Enquanto a APL consolidava seu espaço como instituição oficial, outra voz igualmente fundamental atuava no campo cultural: o Diario de Pernambuco. Presente desde a gênese dessas instituições, o jornal firmou-se como pilar na formação de opinião através do emblemático Suplemento Literário, criado em 1947 sob a edição do jornalista, poeta e cronista Mauro Mota. Mais do que um espaço de divulgação literária, o caderno dialogava diretamente com o papel da própria Academia ao construir, nas páginas do jornal, um campo simbólico de prestígio para autores pernambucanos no contexto de um mercado editorial concentrado no Sudeste.
Os registros do Diario dessa época, por sua vez, documentam o perfil de quem ocupava esses espaços. Em sua análise, a historiadora Joana Rosa observa que as matérias sobre as reuniões na Academia e na Faculdade de Direito do Recife, no fim do século 19, traziam, quase que exclusivamente, nomes masculinos em notas sobre comitês, palestras e encontros. “Esse padrão revela muito sobre o perfil das academias naquele período e sobre quem, de fato, tinha voz dentro delas”, aponta.
Em 11 de abril de 1920, o Diario noticiou que a educadora, escritora, jornalista e feminista Edwiges de Sá Pereira foi a primeira mulher a ingressar na APL, sendo a única dentre sete homens a ocupar uma das oito vagas. Sua eleição pioneira, porém, foi mais um prenúncio do que uma mudança efetiva. Um século depois, a dificuldade de instituições literárias em espelhar a pluralidade do Brasil revela que a luta por representatividade ainda é um capítulo inacabado.

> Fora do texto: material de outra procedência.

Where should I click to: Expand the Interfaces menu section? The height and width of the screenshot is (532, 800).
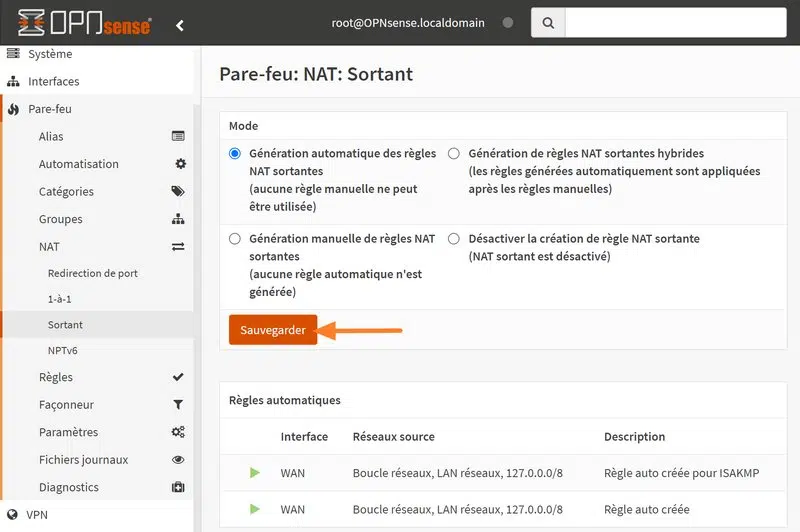tap(54, 81)
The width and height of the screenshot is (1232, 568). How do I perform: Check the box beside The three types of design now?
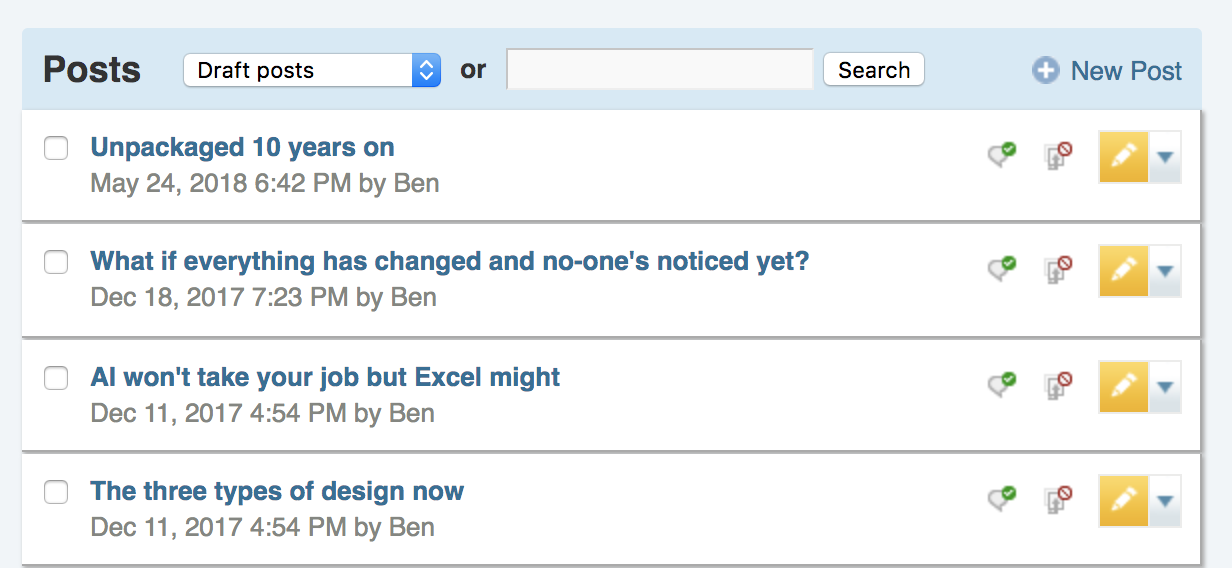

Em mais de um século de existência, a ABL contou com apenas 13 mulheres e quatro pessoas negras entre seus imortais, sendo Ana Maria Gonçalves, a mais recente eleita, como a primeira mulher negra. Na APL, embora as 18 mulheres na atual composição representem um avanço, a instituição não possui um representante negro em seu quadro. Ainda assim, novas vozes continuam reivindicando espaço, rompendo com a tradição que por tanto tempo delimitou quem podia — e quem não podia — escrever as histórias do nosso país.